(Information given)
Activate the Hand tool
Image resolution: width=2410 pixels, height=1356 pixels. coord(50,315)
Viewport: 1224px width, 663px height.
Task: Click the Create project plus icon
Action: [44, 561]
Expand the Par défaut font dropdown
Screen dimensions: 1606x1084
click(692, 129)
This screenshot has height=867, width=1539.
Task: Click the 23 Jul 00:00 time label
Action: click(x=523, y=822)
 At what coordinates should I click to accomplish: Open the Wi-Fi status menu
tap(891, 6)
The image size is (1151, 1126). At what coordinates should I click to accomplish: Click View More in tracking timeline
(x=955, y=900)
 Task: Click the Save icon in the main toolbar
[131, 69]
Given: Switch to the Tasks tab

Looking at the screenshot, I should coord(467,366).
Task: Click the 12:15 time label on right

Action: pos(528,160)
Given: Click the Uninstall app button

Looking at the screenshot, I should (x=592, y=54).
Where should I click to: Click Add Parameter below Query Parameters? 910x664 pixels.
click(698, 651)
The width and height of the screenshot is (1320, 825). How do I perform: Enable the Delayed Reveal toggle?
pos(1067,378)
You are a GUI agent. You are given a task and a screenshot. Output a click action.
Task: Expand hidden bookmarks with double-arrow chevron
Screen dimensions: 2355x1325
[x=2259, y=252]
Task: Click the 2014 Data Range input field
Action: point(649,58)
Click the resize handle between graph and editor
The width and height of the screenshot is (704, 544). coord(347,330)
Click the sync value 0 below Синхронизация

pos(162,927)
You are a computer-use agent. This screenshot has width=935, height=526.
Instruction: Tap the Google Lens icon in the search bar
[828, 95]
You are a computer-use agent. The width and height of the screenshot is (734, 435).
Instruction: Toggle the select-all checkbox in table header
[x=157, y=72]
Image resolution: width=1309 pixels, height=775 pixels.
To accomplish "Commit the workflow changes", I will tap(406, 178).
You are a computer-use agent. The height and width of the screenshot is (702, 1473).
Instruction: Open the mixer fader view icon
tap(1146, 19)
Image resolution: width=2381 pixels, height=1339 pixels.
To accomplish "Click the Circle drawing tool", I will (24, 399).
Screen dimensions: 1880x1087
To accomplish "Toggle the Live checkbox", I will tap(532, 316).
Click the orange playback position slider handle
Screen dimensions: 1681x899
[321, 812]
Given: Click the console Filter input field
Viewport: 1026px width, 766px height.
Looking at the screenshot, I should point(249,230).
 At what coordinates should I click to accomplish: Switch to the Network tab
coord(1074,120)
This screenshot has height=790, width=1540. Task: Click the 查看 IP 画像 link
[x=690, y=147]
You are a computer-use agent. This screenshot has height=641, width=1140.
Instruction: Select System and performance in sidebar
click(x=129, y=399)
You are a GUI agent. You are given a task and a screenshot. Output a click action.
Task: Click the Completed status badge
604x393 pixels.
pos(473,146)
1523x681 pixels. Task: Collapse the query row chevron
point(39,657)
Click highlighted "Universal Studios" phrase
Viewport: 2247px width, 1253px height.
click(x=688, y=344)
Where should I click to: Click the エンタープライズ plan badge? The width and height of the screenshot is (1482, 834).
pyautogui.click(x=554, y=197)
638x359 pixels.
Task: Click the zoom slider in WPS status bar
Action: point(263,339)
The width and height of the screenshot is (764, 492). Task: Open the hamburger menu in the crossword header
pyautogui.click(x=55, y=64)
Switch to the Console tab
(End Information given)
Could you transcribe the whole listing exactly?

Exercise output:
Activate the Hand tool
Image resolution: width=2410 pixels, height=1356 pixels. coord(50,315)
Viewport: 1224px width, 663px height.
Task: Click the Create project plus icon
Action: [44, 561]
Expand the Par défaut font dropdown
Screen dimensions: 1606x1084
click(692, 129)
This screenshot has height=867, width=1539.
Task: Click the 23 Jul 00:00 time label
Action: click(x=523, y=822)
 At what coordinates should I click to accomplish: Open the Wi-Fi status menu
tap(891, 6)
The image size is (1151, 1126). At what coordinates should I click to accomplish: Click View More in tracking timeline
(x=955, y=900)
 Task: Click the Save icon in the main toolbar
[131, 69]
Given: Switch to the Tasks tab

Looking at the screenshot, I should coord(467,366).
Task: Click the 12:15 time label on right

Action: pos(528,160)
Given: Click the Uninstall app button

Looking at the screenshot, I should (x=592, y=54).
Where should I click to: Click Add Parameter below Query Parameters? 910x664 pixels.
click(698, 651)
The width and height of the screenshot is (1320, 825). How do I perform: Enable the Delayed Reveal toggle?
pos(1067,378)
You are a GUI agent. You are given a task and a screenshot. Output a click action.
Task: Expand hidden bookmarks with double-arrow chevron
Screen dimensions: 2355x1325
[x=2259, y=252]
Task: Click the 2014 Data Range input field
Action: point(649,58)
Click the resize handle between graph and editor
The width and height of the screenshot is (704, 544). coord(347,330)
Click the sync value 0 below Синхронизация

pos(162,927)
You are a computer-use agent. This screenshot has width=935, height=526.
Instruction: Tap the Google Lens icon in the search bar
[828, 95]
You are a computer-use agent. The width and height of the screenshot is (734, 435).
Instruction: Toggle the select-all checkbox in table header
[x=157, y=72]
Image resolution: width=1309 pixels, height=775 pixels.
To accomplish "Commit the workflow changes", I will tap(406, 178).
You are a computer-use agent. The height and width of the screenshot is (702, 1473).
Instruction: Open the mixer fader view icon
tap(1146, 19)
Image resolution: width=2381 pixels, height=1339 pixels.
To accomplish "Click the Circle drawing tool", I will (24, 399).
Screen dimensions: 1880x1087
To accomplish "Toggle the Live checkbox", I will tap(532, 316).
Click the orange playback position slider handle
Screen dimensions: 1681x899
[321, 812]
Given: Click the console Filter input field
Viewport: 1026px width, 766px height.
Looking at the screenshot, I should point(249,230).
 At what coordinates should I click to accomplish: Switch to the Network tab
coord(1074,120)
This screenshot has height=790, width=1540. Task: Click the 查看 IP 画像 link
[x=690, y=147]
You are a computer-use agent. This screenshot has height=641, width=1140.
Instruction: Select System and performance in sidebar
click(x=129, y=399)
You are a GUI agent. You are given a task and a screenshot. Output a click action.
Task: Click the Completed status badge
604x393 pixels.
pos(473,146)
1523x681 pixels. Task: Collapse the query row chevron
point(39,657)
Click highlighted "Universal Studios" phrase
Viewport: 2247px width, 1253px height.
click(x=688, y=344)
Where should I click to: Click the エンタープライズ plan badge? The width and height of the screenshot is (1482, 834).
pyautogui.click(x=554, y=197)
638x359 pixels.
Task: Click the zoom slider in WPS status bar
Action: point(263,339)
The width and height of the screenshot is (764, 492). Task: Open the hamburger menu in the crossword header
pyautogui.click(x=55, y=64)
Switch to the Console tab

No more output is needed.